Some may be puzzled at being urged to promote ‘freedom of speech and protection from violence and criminal activity’, by a Government that has authored a police and crime bill that imposes the greatest curbs on civil liberties in the UK’s recent history. And older members may be bemused at the instruction to avoid expressing homophobic views by a political party that gave us the horrors of Section 28 in the 1980s (which was still in force when I started teaching in the 1990s), but this is at least a reflection of positive change. Other aspects are not so progressive.
This guidance purports to provide extra support to safeguard political impartiality in schools. However, we have to ask ourselves: What constitutes an extreme view, biased resource, ‘individual with contested legacy’ or an undesirable external agency?
And, who makes these judgements? Which artists would be on the list of undesirables promoting extreme political views? Hogarth? William Morris? Katie Patterson?
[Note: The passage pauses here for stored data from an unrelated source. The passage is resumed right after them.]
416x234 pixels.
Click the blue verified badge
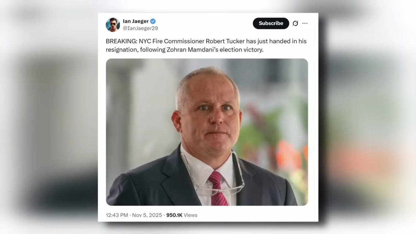(153, 21)
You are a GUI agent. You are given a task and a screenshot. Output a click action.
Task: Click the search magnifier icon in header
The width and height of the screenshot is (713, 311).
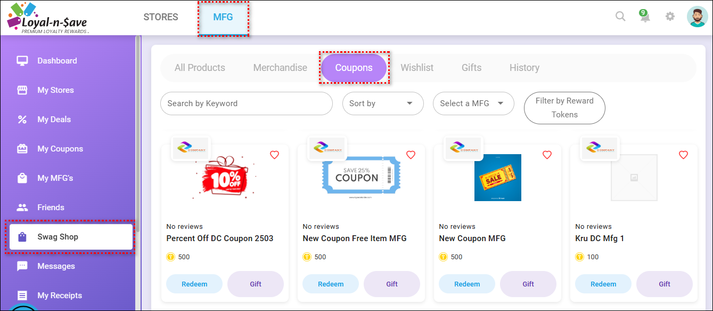coord(620,17)
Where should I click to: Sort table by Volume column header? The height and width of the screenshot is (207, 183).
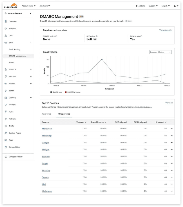81,122
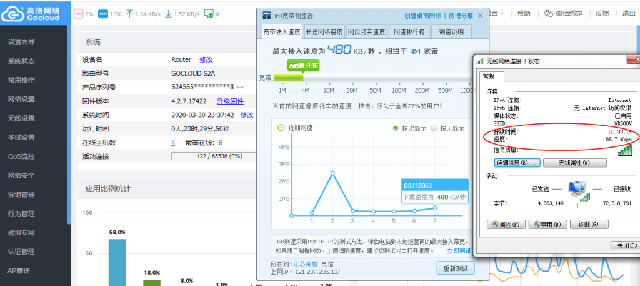Image resolution: width=640 pixels, height=286 pixels.
Task: Click the WeChat binding icon
Action: coord(549,13)
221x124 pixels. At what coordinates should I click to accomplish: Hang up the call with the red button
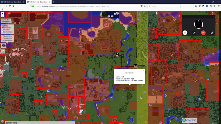203,33
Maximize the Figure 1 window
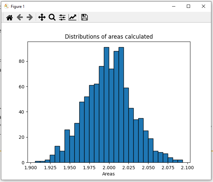 click(x=188, y=6)
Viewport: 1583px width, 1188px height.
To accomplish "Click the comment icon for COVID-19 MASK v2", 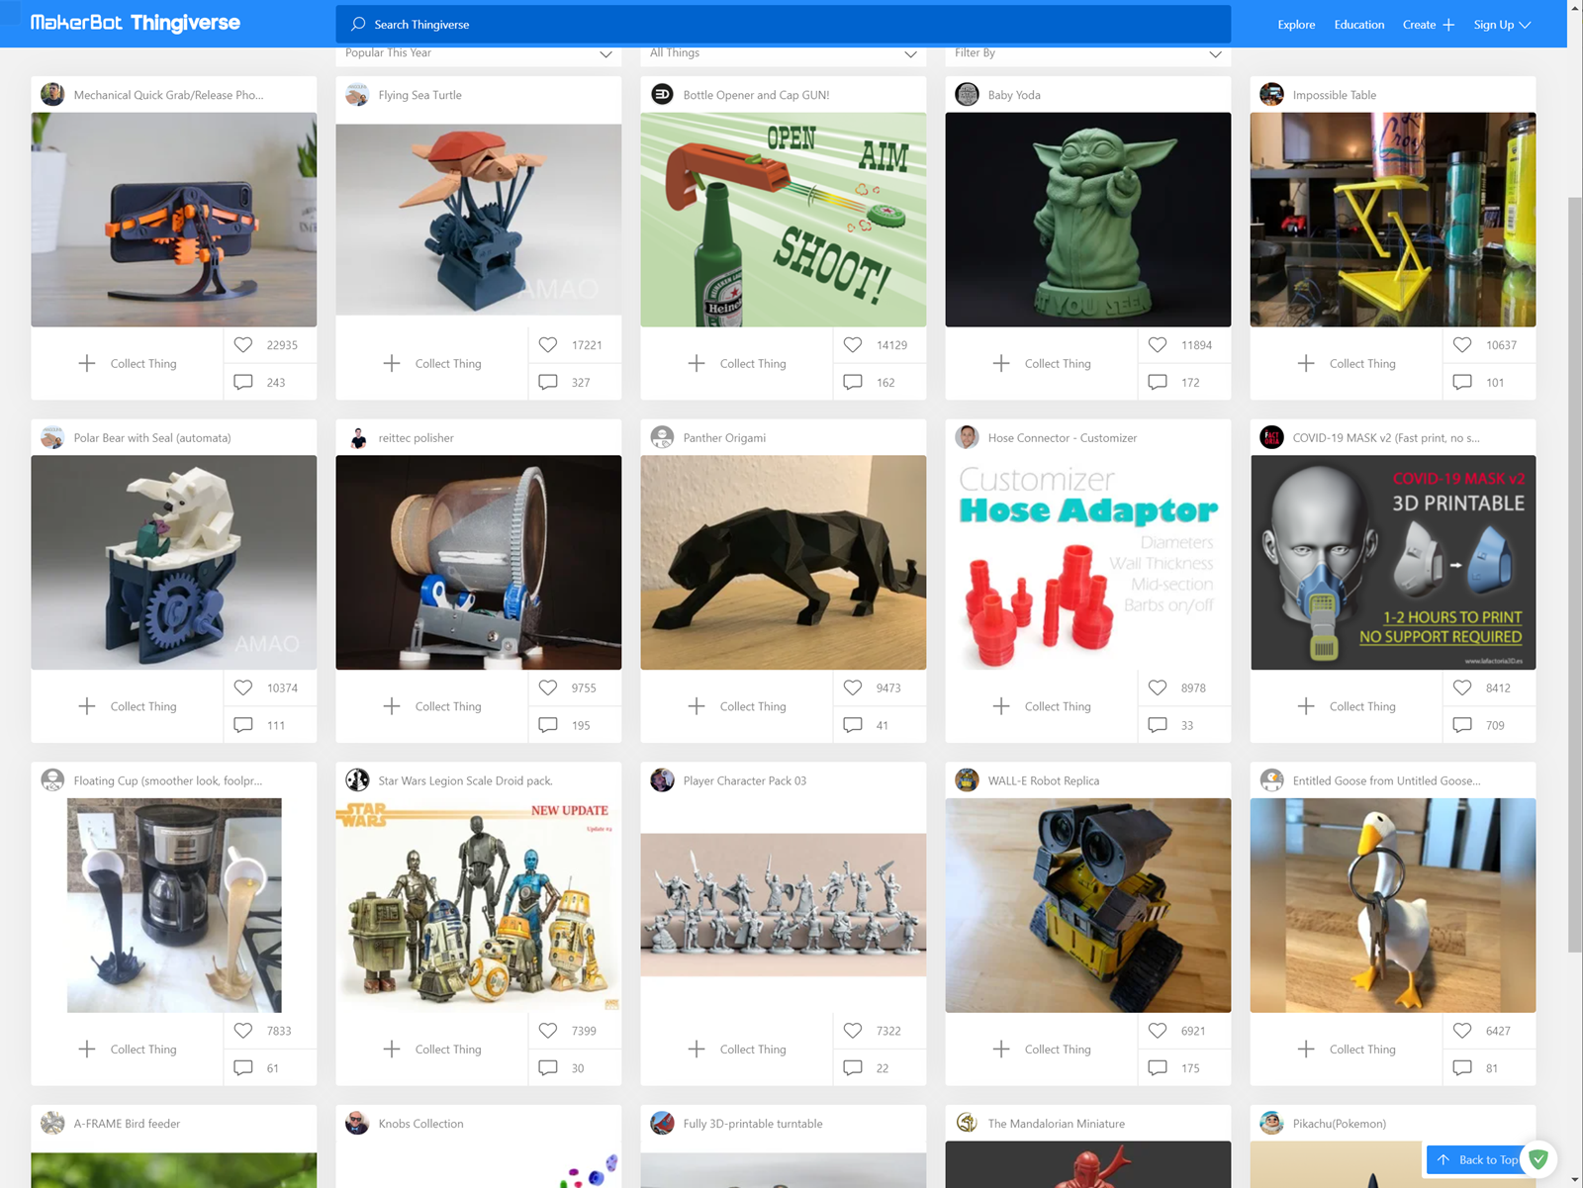I will point(1462,725).
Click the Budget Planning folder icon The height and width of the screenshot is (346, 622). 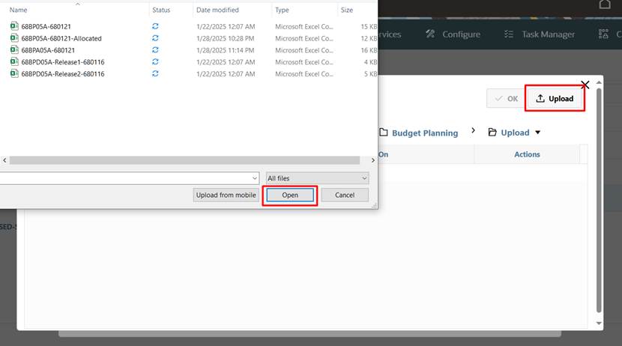(x=383, y=133)
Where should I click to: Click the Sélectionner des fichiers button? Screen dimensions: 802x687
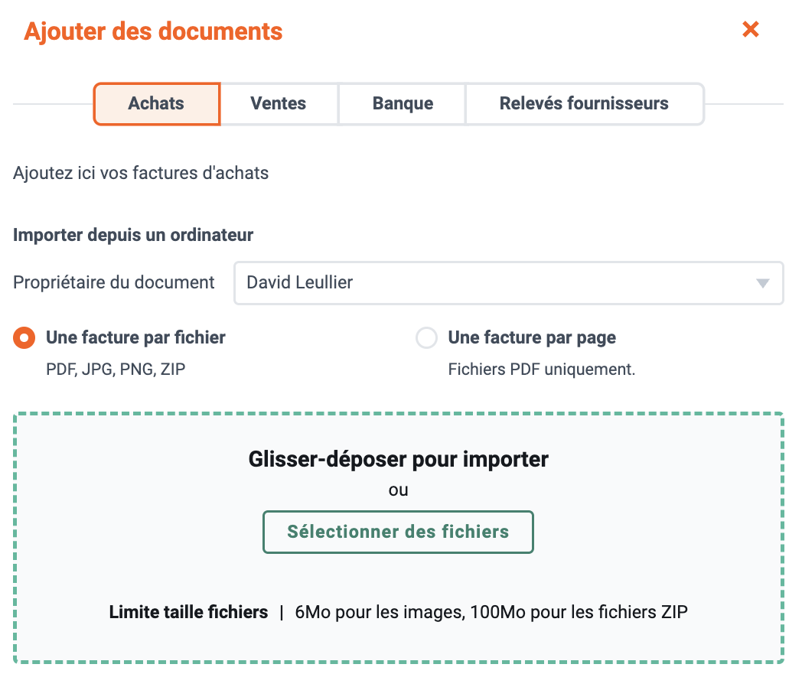[x=398, y=532]
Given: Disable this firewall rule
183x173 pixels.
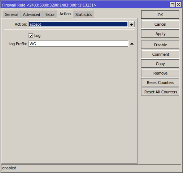Looking at the screenshot, I should point(160,45).
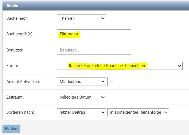The image size is (189, 135).
Task: Click the 'Forum:' label
Action: click(13, 66)
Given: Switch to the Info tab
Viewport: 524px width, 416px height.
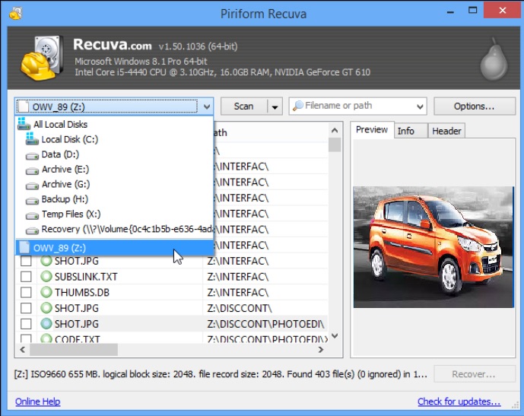Looking at the screenshot, I should tap(406, 131).
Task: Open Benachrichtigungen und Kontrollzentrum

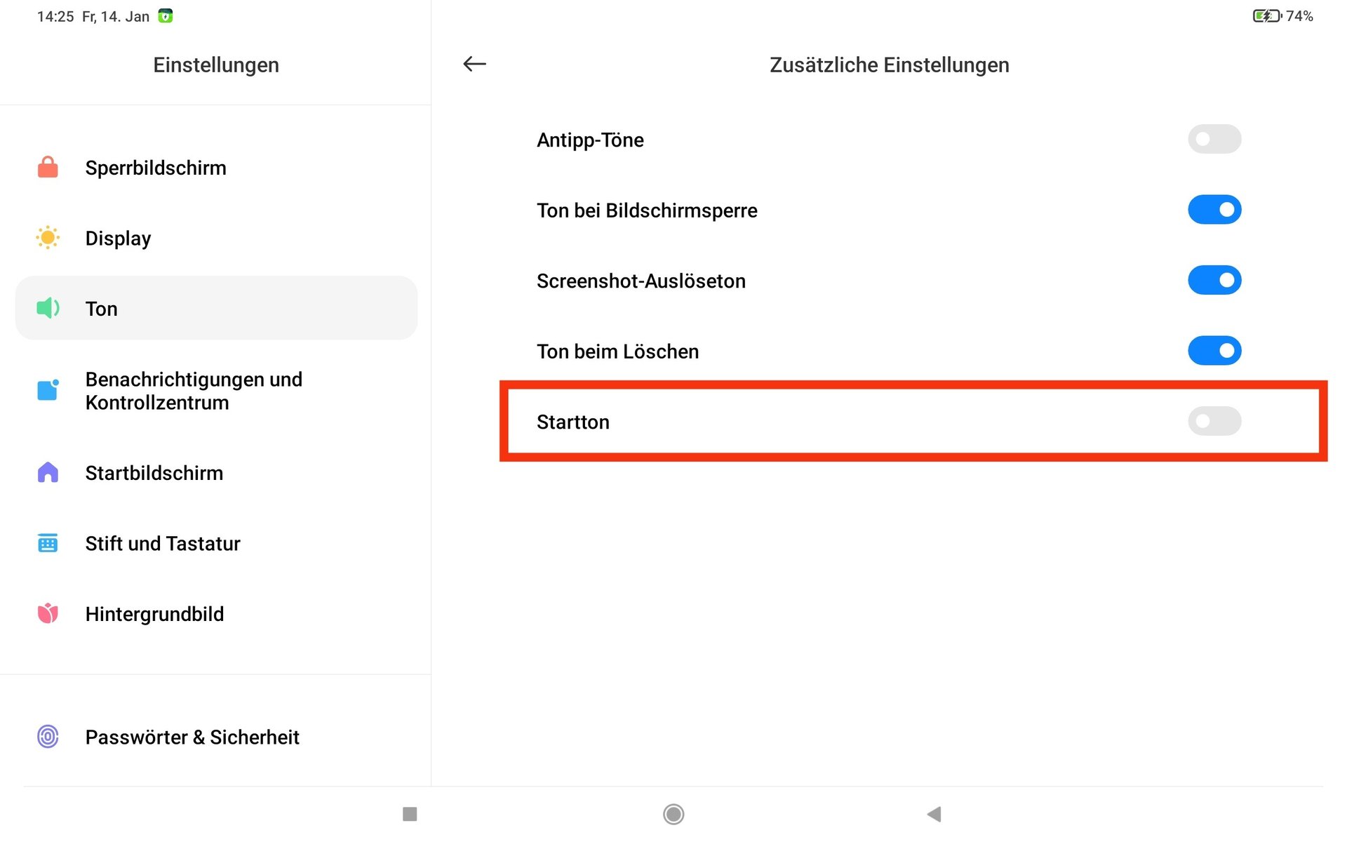Action: [216, 391]
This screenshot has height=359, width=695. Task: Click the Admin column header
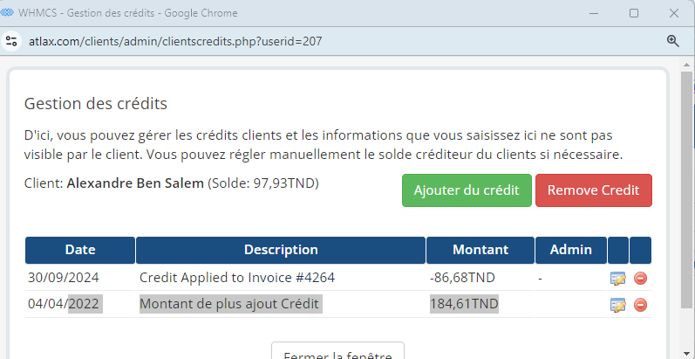coord(571,250)
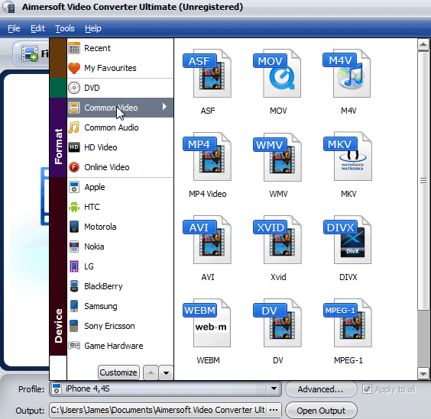431x419 pixels.
Task: Click the output path browse ellipsis button
Action: 274,410
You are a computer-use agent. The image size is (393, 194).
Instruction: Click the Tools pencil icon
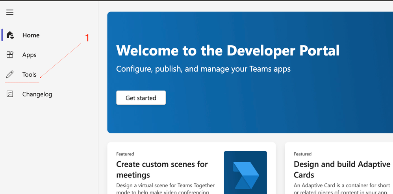10,74
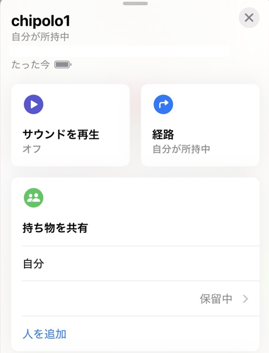Select the 自分 row in sharing list
The image size is (269, 353).
pos(141,263)
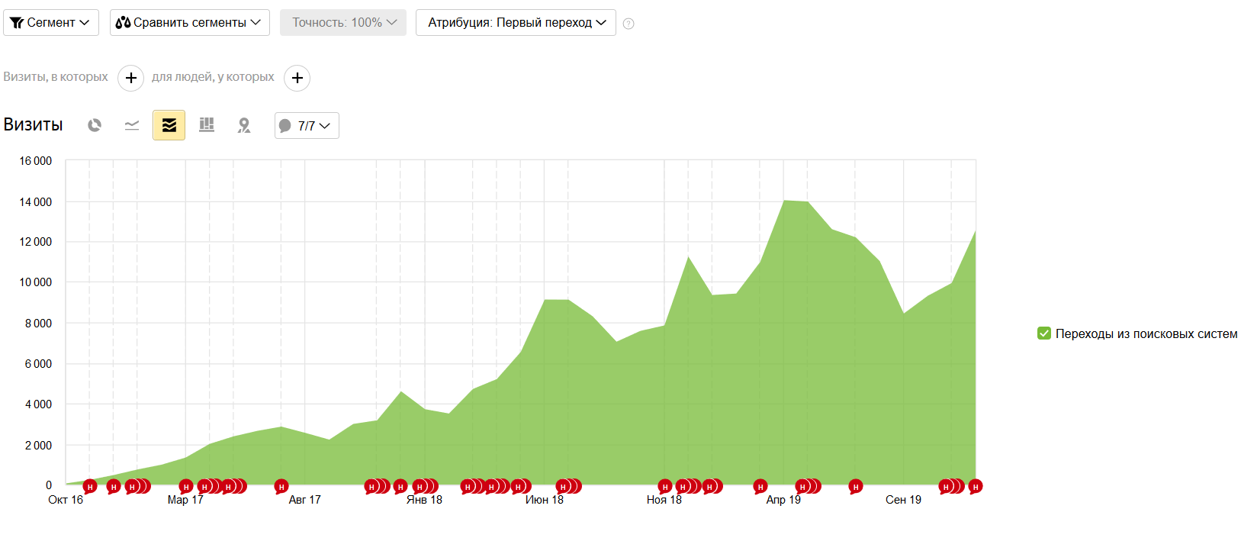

NSEAD raised the alarm when the DFE published their Relationship, Health and Sex Education (RHSE) Curriculum Guidancein September 2020. We warned then that this would be a blueprint for future policy, and our prediction was correct.
Be assured! This guidance is neither impartial nor supportive of any educator who believes that the purpose of education is to better understand ourselves through multiple perspectives and viewpoints.